Most plants, like most creatures of any kind, are killed by too much salt; but mangroves spend much of their time with their roots in pure seawater. This is sometimes diluted by rain, but at other times it evaporates to become as saturated with salt as water can be, until the salt begins to crystallize out; and for good measure, much of the tree roots are intermittently exposed as the tides rise and fall. In addition, the mud in which the trees are rooted is often shallow and is invariably starved of oxygen except for the top few millimeters—yet roots need oxygen. In temperate latitudes, willows, poplars, and alders are among the trees that cope with waterlogged soils that may similarly be deprived of oxygen—but at least in their cases the water is fresh. Salt water raises a whole new raft of problems.

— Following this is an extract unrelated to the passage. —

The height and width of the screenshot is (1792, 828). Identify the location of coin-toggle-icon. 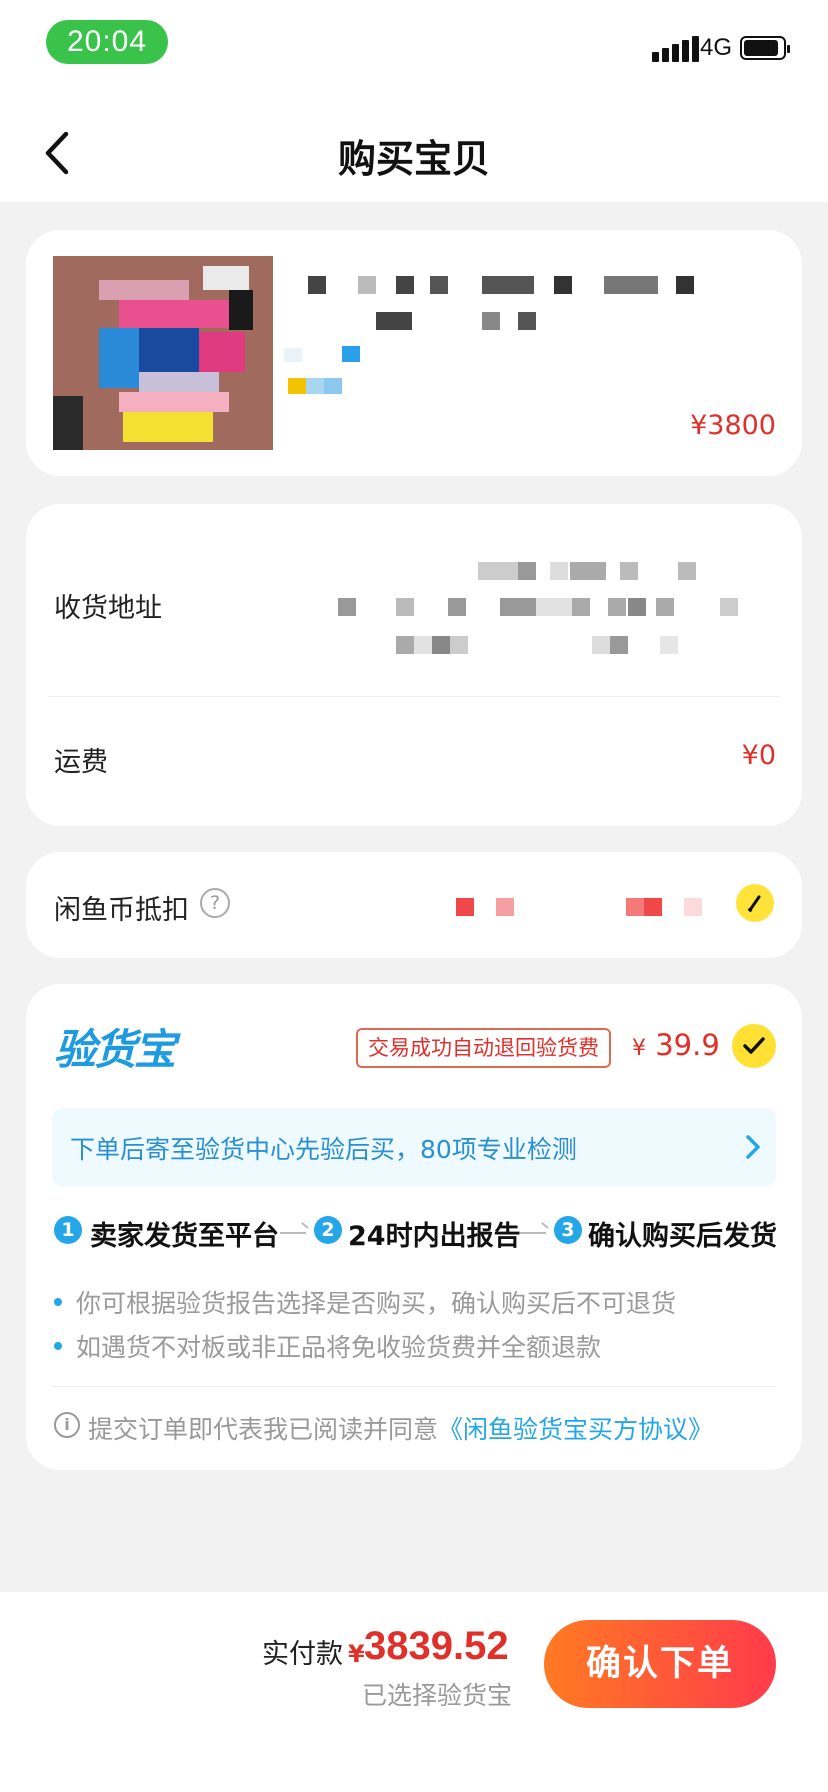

To be sure, tropical seashores are in many ways favorable for growth (nutrients, water, sunshine), but conditions overall are as tricky in their way as in any desert, or on any frozen tundra. So you might expect that only a very few, extremely specialist plants could live there. Yet mangrove forests worldwide contain many species of trees and shrubs, and there is a core group of thirty or forty that occur in most of them, and these come from several plant families. The core group includes various “white mangroves” from the Combretaceae family; the red mangrove,
Rhizophora,
and others from the Rhizophoraceae family;
Xylocarpus
from the mahogany family, the Meliaceae;
Avicennia
from the somewhat recondite Avicenniaceae family in the order Lamiales (the order of teak and mint); and palms of the genus
Nypa.
Independently of one another, the different tree families of the mangroves have evolved a series of physiological tricks to cope with the otherwise disastrous conditions in which they find themselves. Thus, the tissues that form a sheath around the xylem of the roots provide “ultrafiltration,” preventing the salt from entering the conducting vessels and thus polluting the rest of the plant. All mangrove species can do this, but some are particularly good at it, including the red mangrove. Some that are less efficient at filtering out the salt, like
Avicennia,
do absorb at least some salt; but then they excrete it actively (by processes that use energy) from special glands in their leaves, where it may dry in the sun to form palpable crystals. Many seabirds do the same thing through their beaks.